Your answer must be the lines from the one containing "You are a computer-use" through the last line below, copied exactly, with no pictures.
RECORDS PROVIDED below:
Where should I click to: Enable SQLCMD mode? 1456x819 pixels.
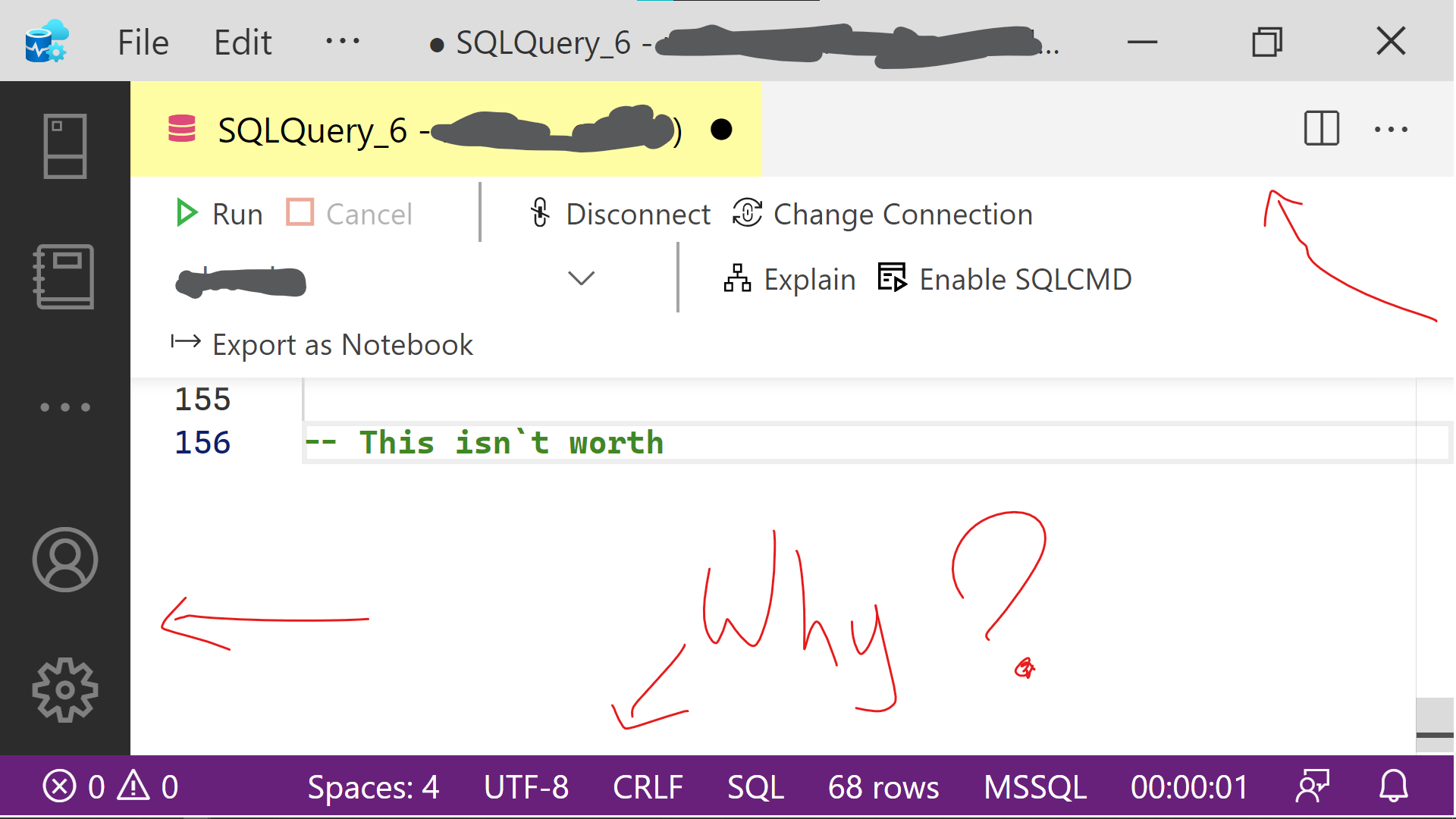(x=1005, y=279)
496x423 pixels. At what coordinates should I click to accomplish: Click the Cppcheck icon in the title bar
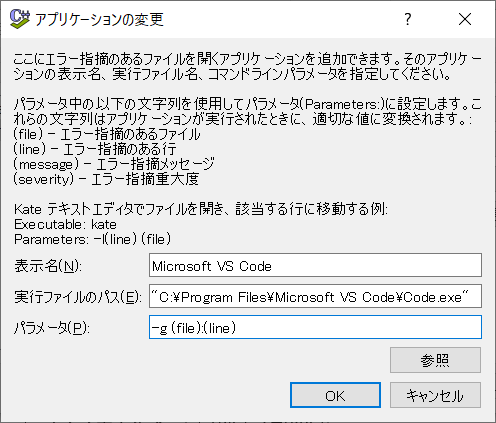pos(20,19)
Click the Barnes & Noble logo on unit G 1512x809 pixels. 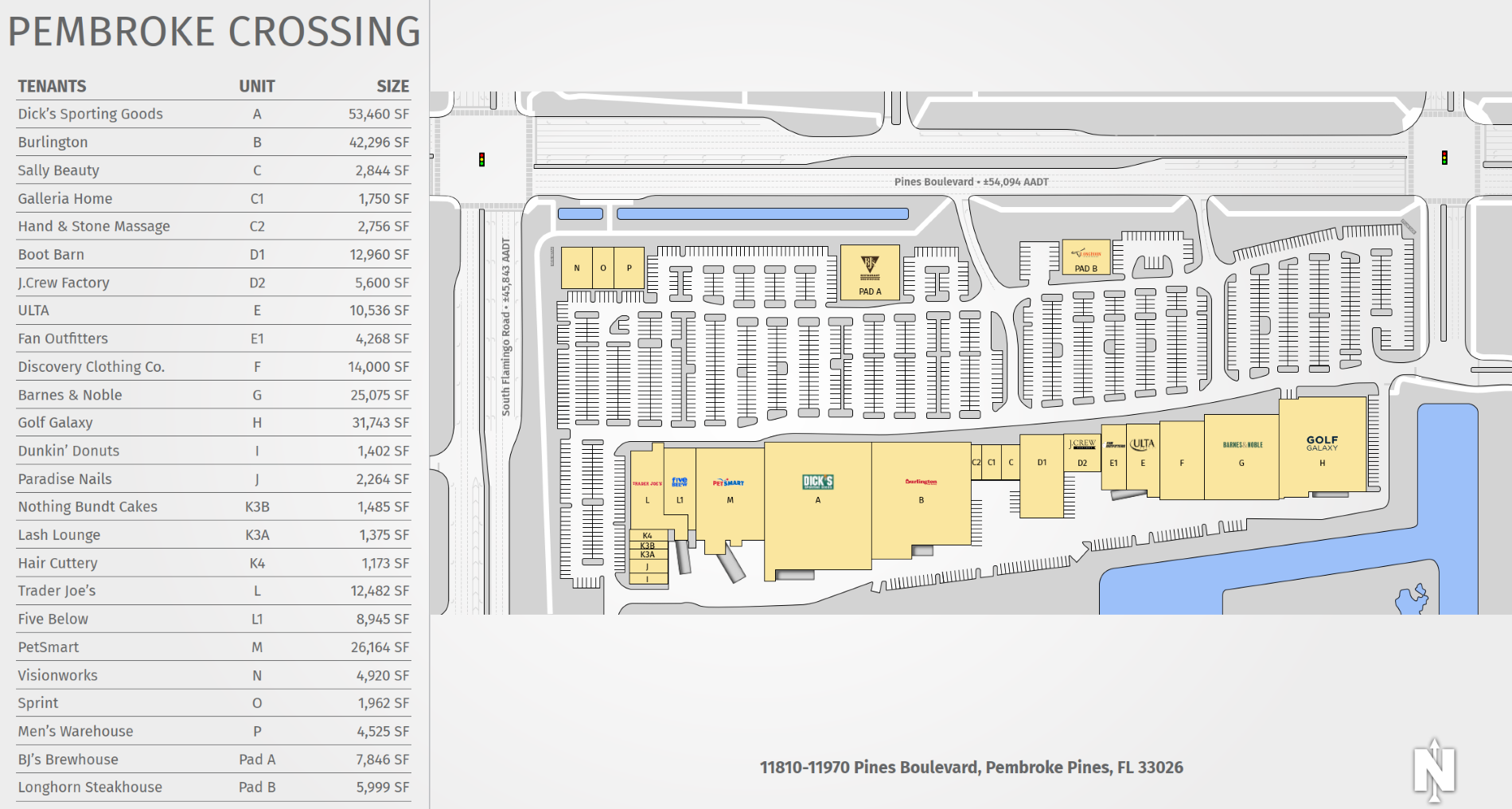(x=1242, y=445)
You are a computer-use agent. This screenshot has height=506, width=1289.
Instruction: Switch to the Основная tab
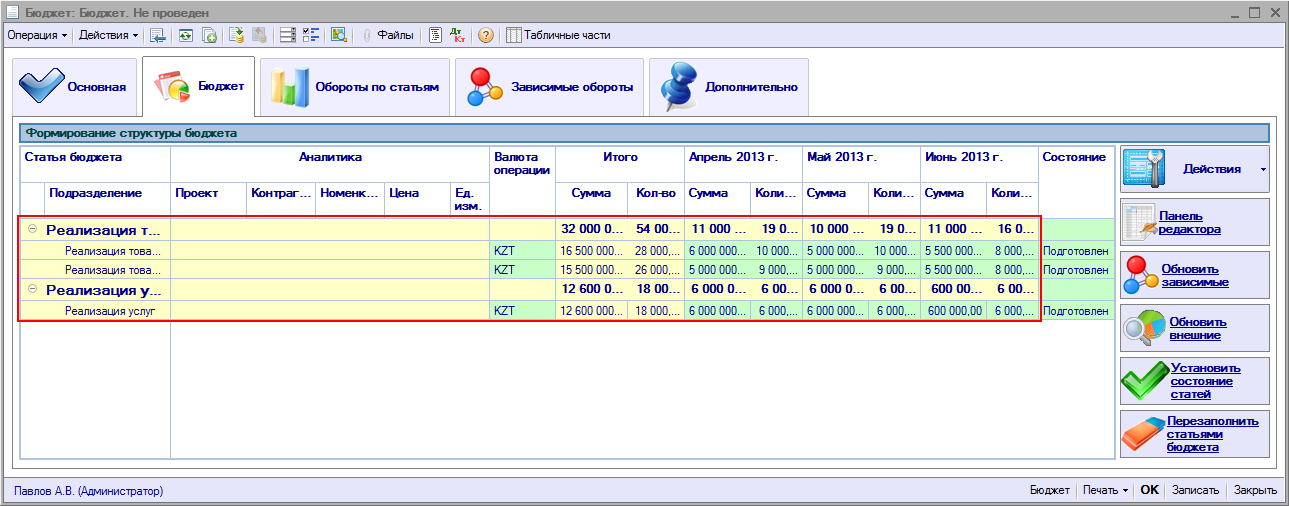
End of RECORDS PROVIDED.
■ **ANSWER AREA**:
You are a computer-use agent. This screenshot has height=506, width=1289.
Instruction: Switch to the Основная tab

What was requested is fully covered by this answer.